The best Christmas present for the FARC, as we take stock, would unquestionably be rapid growth in manpower and organization in the countryside and city. To accomplish this we must use various forms of action, rallies for very specific purposes, demands for peace from the State, the defense of human rights, civic work stoppages, denunciations of massacres and official abuses to the appropriate national and international organizations, etc. To this end, FARC cadres are obliged to guide the mass organizations under their leadership in the struggle for their real political, economic, and social grievances and for sovereignty, all of which are just as essential as armed FARC actions along roads and highways and in the jungle, urban centers, villages, and barracks, giving the enemy no respite, just as they have worked out their ongoing strategy against us in order to prolong the revolutionary process in Colombia, because like it or not, the political and armed triumph is part of the struggle that the people are waging in defense of their class interests.

The five years of battling the Patriot Plan have been like a school in which FARC commanders and guerrillas have learned how the enemy moves and operates day and night with its reconnaissance aircraft, bombers, helicopters, balloons, and satellites, as well as with its intelligence agents, infiltrators, collaborators, and economic blockades of the civilian population.
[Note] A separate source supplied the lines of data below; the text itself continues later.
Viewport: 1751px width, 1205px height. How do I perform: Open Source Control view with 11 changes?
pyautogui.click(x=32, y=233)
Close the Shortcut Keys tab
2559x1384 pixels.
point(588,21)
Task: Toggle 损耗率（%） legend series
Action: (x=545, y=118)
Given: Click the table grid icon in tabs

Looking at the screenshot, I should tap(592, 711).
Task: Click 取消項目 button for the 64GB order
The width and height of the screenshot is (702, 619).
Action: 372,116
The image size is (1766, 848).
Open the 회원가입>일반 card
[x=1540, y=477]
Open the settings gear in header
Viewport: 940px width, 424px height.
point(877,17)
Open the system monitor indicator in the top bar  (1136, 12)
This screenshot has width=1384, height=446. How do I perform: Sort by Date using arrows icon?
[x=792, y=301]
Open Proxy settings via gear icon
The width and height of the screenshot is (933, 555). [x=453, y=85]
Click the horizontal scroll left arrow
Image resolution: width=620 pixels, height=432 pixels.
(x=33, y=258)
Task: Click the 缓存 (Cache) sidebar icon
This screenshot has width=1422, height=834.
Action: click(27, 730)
As a result, we too are able to plan major actions for mobile troops in the jungle, along roads, or in villages without much immediate protection. We should take advantage of the general crisis through which the Government is going and the weariness that some military units have shown in order to begin laying the groundwork for organizing a general offensive.

We will see how the military commands are going to respond to President Uribe when he claims to have defeated guerrillas who are without resources, sick, and with only roots left to eat.

President Uribe's "nonnegotiable conditions" are just some of the many pretexts that certain generals have in their heads for preventing the Humanitarian Exchange and prosecuting the war against people who are discontent because of the appalling living conditions to which they have been subjected. We must bear in mind that all laws and constitutions in any country can be amended in accordance with the particular circumstances in which it finds itself and on the basis of political, economic, social, cultural, and sovereignty-related realities. The rulers are obliged to allow changes in favor of the ruled who have elected them. Otherwise, the people are the ones who must bring about the changes called for in the FARC platform and manifesto, along with other documents, regardless of the whims of Congress and the Administration. They are the ones who refuse to accept the present realities in Colombia, amid mass mobilizations and political currents with some degree of organization and awareness, with proposals for achieving peace, which are running up against the obstacle of the "nonnegotiable conditions" through which the Government is struggling against the tide, using the Public Force for that purpose, with no results for the public to see.

In conclusion, we cannot allow this Christmas Day to pass without remembering all of the comrades who have been killed by enemy action, Acacio, Martin Caballero, and so many others who have battled Uribe's oppressive system. In addition, I would like to send my most heartfelt condolences to their relatives and friends, as we pay homage to those who have given their lives for the revolutionary cause of the people.

Having said all this, I want to express my appreciation for your love of the cause. Onward to victory. A firm handshake.